■ **SET PROBLEM**
Transcribe the passage of the startup article between "I remember the" and "we are today.", inclusive.
═════ TEXT PASSAGE
How To Take Your Startup From Good to Great With These 3 Tips
Hint: It’s all about focus + process.
I remember the days when we’d work 18–20 hours, staying up to see the sunrise, and heading out of the office for a quick catnap while our neighbors were getting in to start their day. After a 3-hour snooze, we were back at it all over again. On the weekends, I’d either catch up on sleep and continue working, or burn the candle at both ends and try to remain relevant in my social circles. We loved and dreaded every minute of it, and I still feel strongly that if it weren’t for some of those late nights we wouldn’t be where we are today.
══════════
═════ DATA LINES
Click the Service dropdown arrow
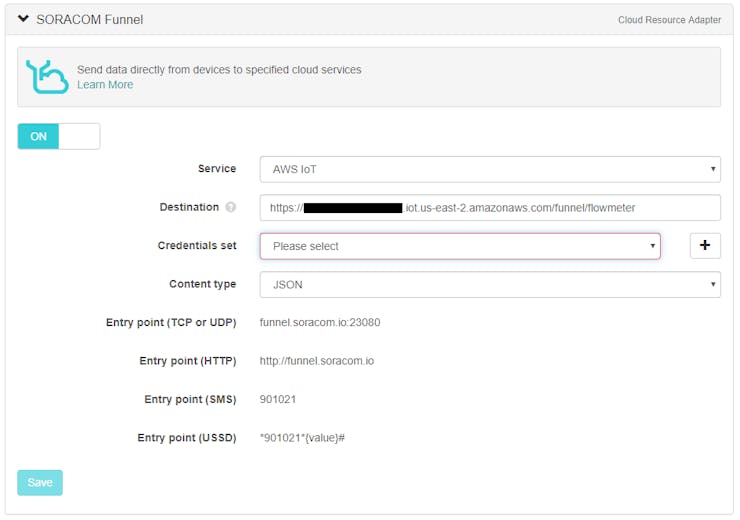The width and height of the screenshot is (740, 520). (x=712, y=169)
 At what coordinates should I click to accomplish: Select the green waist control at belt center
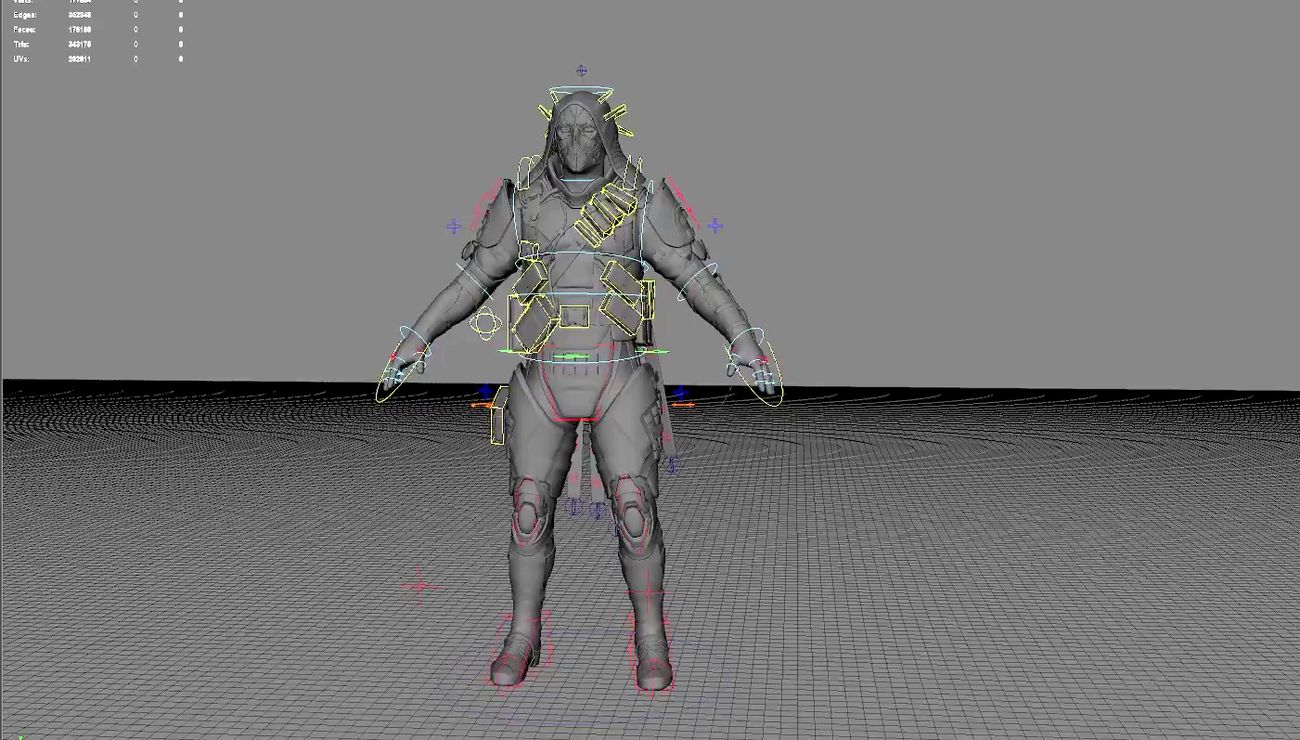coord(571,355)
══════════
■ **SOLUTION TO THIS TASK**
I remember the days when we’d work 18–20 hours, staying up to see the sunrise, and heading out of the office for a quick catnap while our neighbors were getting in to start their day. After a 3-hour snooze, we were back at it all over again. On the weekends, I’d either catch up on sleep and continue working, or burn the candle at both ends and try to remain relevant in my social circles. We loved and dreaded every minute of it, and I still feel strongly that if it weren’t for some of those late nights we wouldn’t be where we are today.